When responding, copy every record below exactly as it appears.

### RECORDS FOR THIS TASK:

▼▼▼

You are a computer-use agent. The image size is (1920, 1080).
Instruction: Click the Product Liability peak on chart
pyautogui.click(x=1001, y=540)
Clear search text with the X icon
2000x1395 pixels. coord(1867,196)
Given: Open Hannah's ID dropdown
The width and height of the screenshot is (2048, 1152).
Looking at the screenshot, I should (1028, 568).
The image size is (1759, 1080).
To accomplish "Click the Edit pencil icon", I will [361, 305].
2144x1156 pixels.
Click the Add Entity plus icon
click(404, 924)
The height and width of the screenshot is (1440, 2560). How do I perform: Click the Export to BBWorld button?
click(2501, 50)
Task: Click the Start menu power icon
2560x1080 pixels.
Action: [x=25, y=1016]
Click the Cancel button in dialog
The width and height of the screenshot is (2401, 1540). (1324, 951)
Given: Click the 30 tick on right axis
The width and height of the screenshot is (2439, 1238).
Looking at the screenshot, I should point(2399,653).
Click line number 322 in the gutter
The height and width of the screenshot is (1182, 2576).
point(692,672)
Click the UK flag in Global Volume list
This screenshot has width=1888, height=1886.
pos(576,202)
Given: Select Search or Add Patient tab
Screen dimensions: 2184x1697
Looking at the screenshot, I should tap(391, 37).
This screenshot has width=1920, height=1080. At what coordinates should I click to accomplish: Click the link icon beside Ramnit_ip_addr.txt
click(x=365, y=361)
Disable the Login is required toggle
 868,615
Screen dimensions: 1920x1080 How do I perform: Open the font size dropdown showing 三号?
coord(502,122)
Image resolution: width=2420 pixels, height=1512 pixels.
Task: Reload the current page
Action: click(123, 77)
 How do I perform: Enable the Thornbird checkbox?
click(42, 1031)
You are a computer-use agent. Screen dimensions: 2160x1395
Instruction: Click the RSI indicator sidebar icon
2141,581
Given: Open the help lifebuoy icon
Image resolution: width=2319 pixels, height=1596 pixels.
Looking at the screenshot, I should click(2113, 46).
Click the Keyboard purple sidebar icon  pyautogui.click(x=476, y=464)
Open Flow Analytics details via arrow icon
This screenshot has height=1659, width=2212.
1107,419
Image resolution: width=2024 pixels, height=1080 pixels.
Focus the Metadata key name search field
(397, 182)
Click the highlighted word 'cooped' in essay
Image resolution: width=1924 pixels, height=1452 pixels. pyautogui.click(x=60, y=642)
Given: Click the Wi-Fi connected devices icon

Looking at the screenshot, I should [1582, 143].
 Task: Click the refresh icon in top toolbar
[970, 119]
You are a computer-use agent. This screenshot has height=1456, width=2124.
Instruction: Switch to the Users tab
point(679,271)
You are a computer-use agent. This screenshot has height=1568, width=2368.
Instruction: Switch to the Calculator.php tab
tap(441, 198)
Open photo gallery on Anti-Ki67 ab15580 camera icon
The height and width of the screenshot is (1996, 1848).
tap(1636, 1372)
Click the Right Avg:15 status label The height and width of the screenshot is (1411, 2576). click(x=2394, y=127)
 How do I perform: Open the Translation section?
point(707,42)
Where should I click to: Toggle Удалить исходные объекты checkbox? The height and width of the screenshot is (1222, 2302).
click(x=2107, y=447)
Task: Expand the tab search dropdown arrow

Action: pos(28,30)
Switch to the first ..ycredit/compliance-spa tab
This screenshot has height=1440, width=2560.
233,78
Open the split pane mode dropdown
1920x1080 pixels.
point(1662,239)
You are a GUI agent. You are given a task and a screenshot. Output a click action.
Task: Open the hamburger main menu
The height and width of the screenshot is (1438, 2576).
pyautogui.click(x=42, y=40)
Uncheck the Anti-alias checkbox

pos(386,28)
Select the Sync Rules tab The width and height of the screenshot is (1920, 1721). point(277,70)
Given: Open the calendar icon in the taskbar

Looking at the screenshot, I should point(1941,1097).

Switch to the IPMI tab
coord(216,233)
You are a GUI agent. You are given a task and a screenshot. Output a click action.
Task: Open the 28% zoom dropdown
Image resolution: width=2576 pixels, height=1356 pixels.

▲▲▲

### OUTPUT FOR THIS EXERCISE:
You are a computer-use agent. The image size is (1920, 1080).
Instruction: Click the Product Liability peak on chart
pyautogui.click(x=1001, y=540)
Clear search text with the X icon
2000x1395 pixels. coord(1867,196)
Given: Open Hannah's ID dropdown
The width and height of the screenshot is (2048, 1152).
Looking at the screenshot, I should (1028, 568).
The image size is (1759, 1080).
To accomplish "Click the Edit pencil icon", I will [361, 305].
2144x1156 pixels.
Click the Add Entity plus icon
click(404, 924)
The height and width of the screenshot is (1440, 2560). How do I perform: Click the Export to BBWorld button?
click(2501, 50)
Task: Click the Start menu power icon
2560x1080 pixels.
Action: [x=25, y=1016]
Click the Cancel button in dialog
The width and height of the screenshot is (2401, 1540). (1324, 951)
Given: Click the 30 tick on right axis
The width and height of the screenshot is (2439, 1238).
Looking at the screenshot, I should point(2399,653).
Click line number 322 in the gutter
The height and width of the screenshot is (1182, 2576).
point(692,672)
Click the UK flag in Global Volume list
This screenshot has width=1888, height=1886.
pos(576,202)
Given: Select Search or Add Patient tab
Screen dimensions: 2184x1697
Looking at the screenshot, I should tap(391, 37).
This screenshot has width=1920, height=1080. At what coordinates should I click to accomplish: Click the link icon beside Ramnit_ip_addr.txt
click(x=365, y=361)
Disable the Login is required toggle
 868,615
Screen dimensions: 1920x1080 How do I perform: Open the font size dropdown showing 三号?
coord(502,122)
Image resolution: width=2420 pixels, height=1512 pixels.
Task: Reload the current page
Action: click(123, 77)
 How do I perform: Enable the Thornbird checkbox?
click(42, 1031)
You are a computer-use agent. Screen dimensions: 2160x1395
Instruction: Click the RSI indicator sidebar icon
2141,581
Given: Open the help lifebuoy icon
Image resolution: width=2319 pixels, height=1596 pixels.
Looking at the screenshot, I should click(2113, 46).
Click the Keyboard purple sidebar icon  pyautogui.click(x=476, y=464)
Open Flow Analytics details via arrow icon
This screenshot has height=1659, width=2212.
1107,419
Image resolution: width=2024 pixels, height=1080 pixels.
Focus the Metadata key name search field
(397, 182)
Click the highlighted word 'cooped' in essay
Image resolution: width=1924 pixels, height=1452 pixels. pyautogui.click(x=60, y=642)
Given: Click the Wi-Fi connected devices icon

Looking at the screenshot, I should [1582, 143].
 Task: Click the refresh icon in top toolbar
[970, 119]
You are a computer-use agent. This screenshot has height=1456, width=2124.
Instruction: Switch to the Users tab
point(679,271)
You are a computer-use agent. This screenshot has height=1568, width=2368.
Instruction: Switch to the Calculator.php tab
tap(441, 198)
Open photo gallery on Anti-Ki67 ab15580 camera icon
The height and width of the screenshot is (1996, 1848).
tap(1636, 1372)
Click the Right Avg:15 status label The height and width of the screenshot is (1411, 2576). click(x=2394, y=127)
 How do I perform: Open the Translation section?
point(707,42)
Where should I click to: Toggle Удалить исходные объекты checkbox? The height and width of the screenshot is (1222, 2302).
click(x=2107, y=447)
Task: Expand the tab search dropdown arrow

Action: pos(28,30)
Switch to the first ..ycredit/compliance-spa tab
This screenshot has height=1440, width=2560.
233,78
Open the split pane mode dropdown
1920x1080 pixels.
point(1662,239)
You are a GUI agent. You are given a task and a screenshot. Output a click action.
Task: Open the hamburger main menu
The height and width of the screenshot is (1438, 2576).
pyautogui.click(x=42, y=40)
Uncheck the Anti-alias checkbox

pos(386,28)
Select the Sync Rules tab The width and height of the screenshot is (1920, 1721). point(277,70)
Given: Open the calendar icon in the taskbar

Looking at the screenshot, I should point(1941,1097).

Switch to the IPMI tab
coord(216,233)
You are a GUI agent. You are given a task and a screenshot. Output a click action.
Task: Open the 28% zoom dropdown
Image resolution: width=2576 pixels, height=1356 pixels.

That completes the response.